Written task :: Copy the data below word for word, with no pictures.

____ Records shown

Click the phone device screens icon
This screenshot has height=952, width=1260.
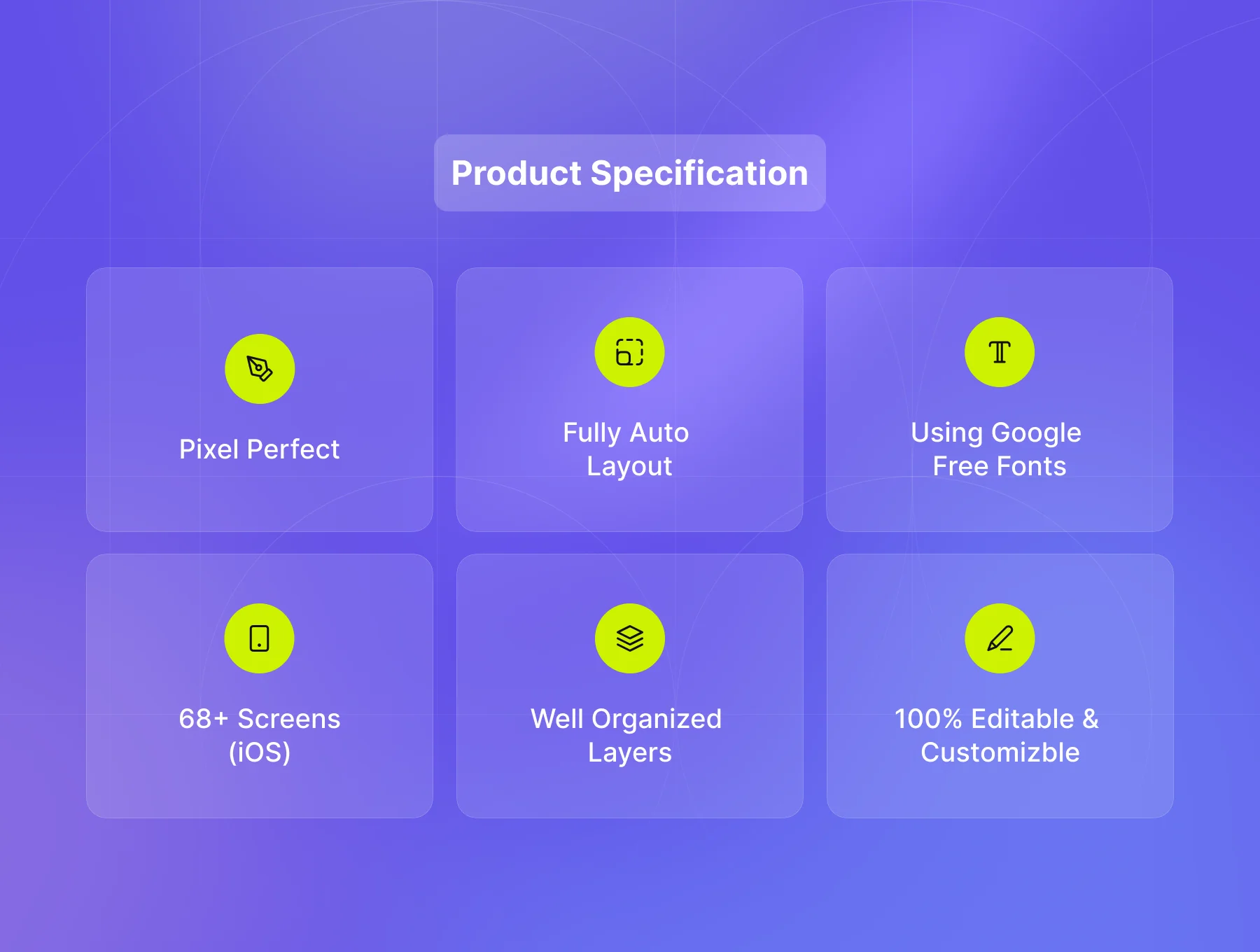pyautogui.click(x=259, y=638)
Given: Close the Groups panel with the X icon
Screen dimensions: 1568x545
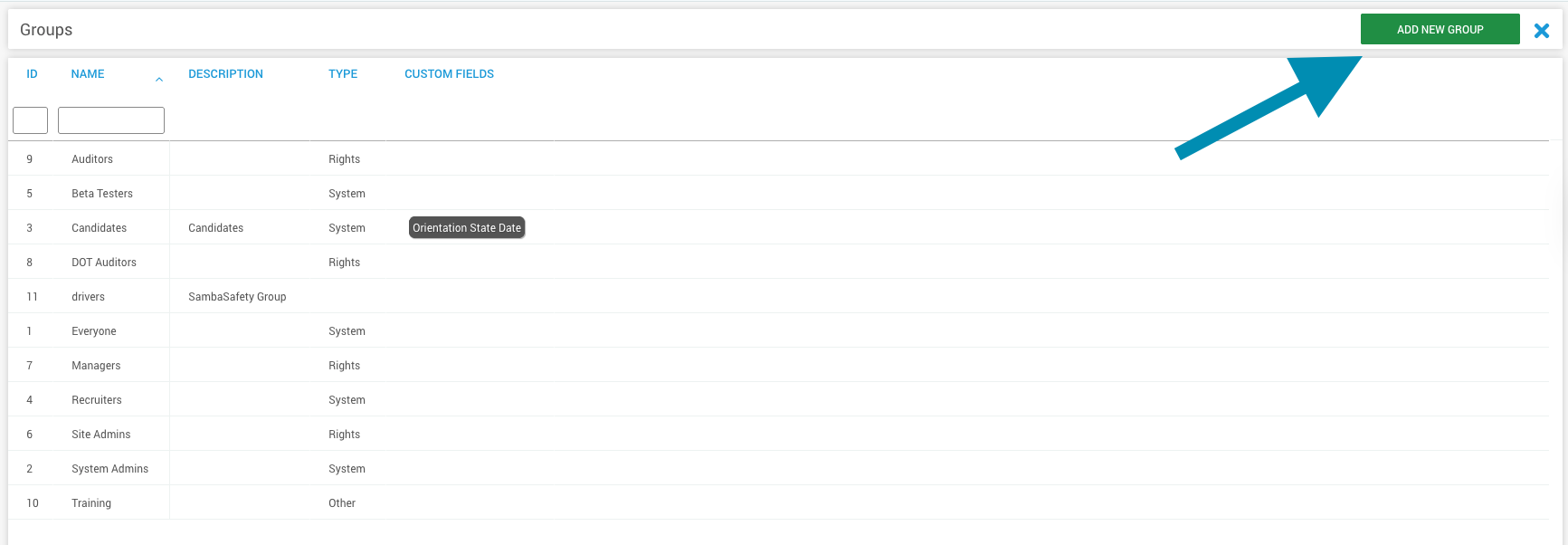Looking at the screenshot, I should point(1542,31).
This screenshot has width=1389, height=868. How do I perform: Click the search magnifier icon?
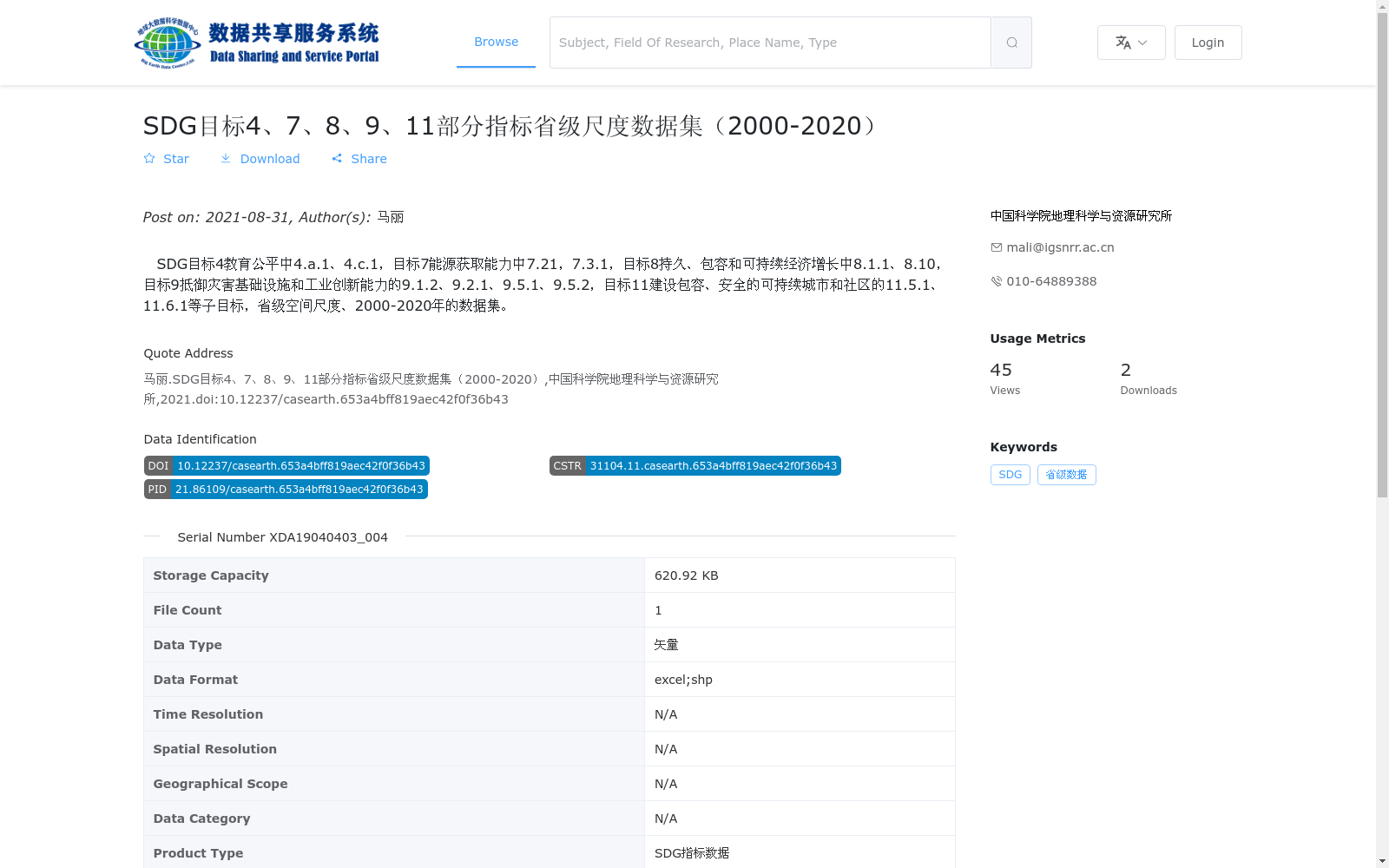pyautogui.click(x=1010, y=42)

________

Complete output ::
Click the phone device screens icon
This screenshot has height=952, width=1260.
pyautogui.click(x=259, y=638)
Given: Close the Groups panel with the X icon
Screen dimensions: 1568x545
Looking at the screenshot, I should point(1542,31).
This screenshot has width=1389, height=868. How do I perform: Click the search magnifier icon?
pyautogui.click(x=1010, y=42)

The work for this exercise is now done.